Trends & Developments - Feb. 2012 - Issues to Consider in a Merchandise Licensing Program
The concepts behind a proper royalty accounting and contract compliance program might seem to be complex and arcane. However, no matter how technical royalty and contractual obligations may be, there are a number of straightforward actions that both licensors and licensees should consider and take to better understand their contractual obligations. Doing so will place them in a better position to properly adhere to the agreements and protect their rights and properties.
FOR LICENSORS: Know as much as you can about your licensees. It is important to ensure that any potential licensee’s business processes (their sales/discounting and allowance model and accounting and royalty systems) are structured in a way that enables them to adhere to the financial provisions of your license.
Obtain this information and write a license with well-defined and clearly stated financial provisions that are tailored to your licensee’s business environment. This will enhance your licensee’s ability to comply with such provisions resulting in more accurate royalty accountings. Countless times I have heard licensees comment that their sales, discounting and allowance requirements are not in sync with their reporting obligations. This results in royalty disputes that can become costly.
Stand up for your rights! Be proactive in protecting your properties. The key is: “Trust but Verify ”. Monitor your licensee’s products in the marketplace; compare your licensee’s royalty accountings to product approval files to identify both unreported products and sales of unapproved products and maintain a royalty compliance program. If you remain silent, the marketplace may take advantage. We have seen 10 to 25 percent royalty increases for established licensors after starting a licensing compliance program.
Protect the professional skepticism of your personnel. Separate your royalty audit/audit settlement function from business relations and sales personnel. We have been in settlement negotiations where close relationships have actually hindered the resolution process.
FOR LICENSORS AND LICENSEES: Put it in writing. License agreements are often amended verbally but all amendments need to be documented in writing. It is commonplace to find that small requests are not documented when the use of a simple confirming email could suffice. Verbal agreements will not be enforceable if there ever is a dispute. Personnel change; your “verbal understanding” with someone who has since left the company may be of no value and could become costly. Document all changes to your license agreements.
We had a situation where a licensee purportedly received a verbal waiver to discount a product beyond contractual limitations and to sell the product outside of the licensed channels. Because the licensee could not document the waiver and the license had subsequently been acquired by another entity, the licensee ended up having to make good on the contractual deficiency.
FOR LICENSEES: Enter into agreements that make sense financially. There’s real risk in assuming you can change or circumvent the rules after the game has started. Similarly, have a thorough understanding of the financial provisions and be sure your understanding matches that of the licensor. Being on the same page helps avoid incurring unexpected royalty costs.
We have been involved in situations where the licensee reported royalties based on his business model and not the agreement, resulting in large royalty underpayments. Their argument that the agreement did not consider the characteristics of their business did not resolve the dispute and proved costly.
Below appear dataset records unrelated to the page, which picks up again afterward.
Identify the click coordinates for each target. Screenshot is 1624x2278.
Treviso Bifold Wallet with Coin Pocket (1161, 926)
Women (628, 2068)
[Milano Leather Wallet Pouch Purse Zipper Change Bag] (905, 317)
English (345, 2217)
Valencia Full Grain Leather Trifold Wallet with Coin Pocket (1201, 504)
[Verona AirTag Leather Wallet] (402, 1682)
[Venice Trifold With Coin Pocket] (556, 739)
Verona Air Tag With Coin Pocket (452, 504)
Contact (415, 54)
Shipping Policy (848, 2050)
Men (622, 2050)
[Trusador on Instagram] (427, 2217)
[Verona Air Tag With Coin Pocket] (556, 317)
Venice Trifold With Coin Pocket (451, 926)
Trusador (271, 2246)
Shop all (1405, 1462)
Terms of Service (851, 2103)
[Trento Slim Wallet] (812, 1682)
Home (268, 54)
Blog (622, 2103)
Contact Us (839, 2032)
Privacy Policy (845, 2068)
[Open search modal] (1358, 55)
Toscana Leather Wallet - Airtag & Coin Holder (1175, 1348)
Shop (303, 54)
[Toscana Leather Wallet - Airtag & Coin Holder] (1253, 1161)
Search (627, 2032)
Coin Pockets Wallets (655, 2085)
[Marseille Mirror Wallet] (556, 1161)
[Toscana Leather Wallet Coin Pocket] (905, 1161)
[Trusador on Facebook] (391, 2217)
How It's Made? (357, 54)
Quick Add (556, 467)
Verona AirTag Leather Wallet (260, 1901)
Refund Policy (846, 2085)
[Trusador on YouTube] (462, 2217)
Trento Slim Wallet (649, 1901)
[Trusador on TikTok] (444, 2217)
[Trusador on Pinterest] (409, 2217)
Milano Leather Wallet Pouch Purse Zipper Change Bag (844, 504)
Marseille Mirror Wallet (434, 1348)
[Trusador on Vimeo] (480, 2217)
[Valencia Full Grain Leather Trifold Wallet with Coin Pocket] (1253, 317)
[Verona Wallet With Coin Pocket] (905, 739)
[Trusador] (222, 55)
Build a reputation for rendering accurate and transparent royalty statements. You’ll be surprised at how this can build your standing and become, in the long run, a competitive advantage.
Take advantage of the tools at your disposal. Explore the functionality of various brand licensing software packages. Implement a package that fits your model and/or the reporting requirements of your largest licensors. This will enhance your ability to monitor minimum guarantees, deadlines and milestones and to report accurately. Another benefit is to create an archive of accounting records to support your royalty accountings for royalty periods, subject to audit, that can extend over many years.
The Bottom Line for both licensors and licensees: Create systems, processes and procedures to enable you to understand, adhere to and monitor your license obligations. Clear and unambiguous licenses, coupled with honest, straightforward dealing, go a long way toward mitigating costly problems and ruined relationships down the road.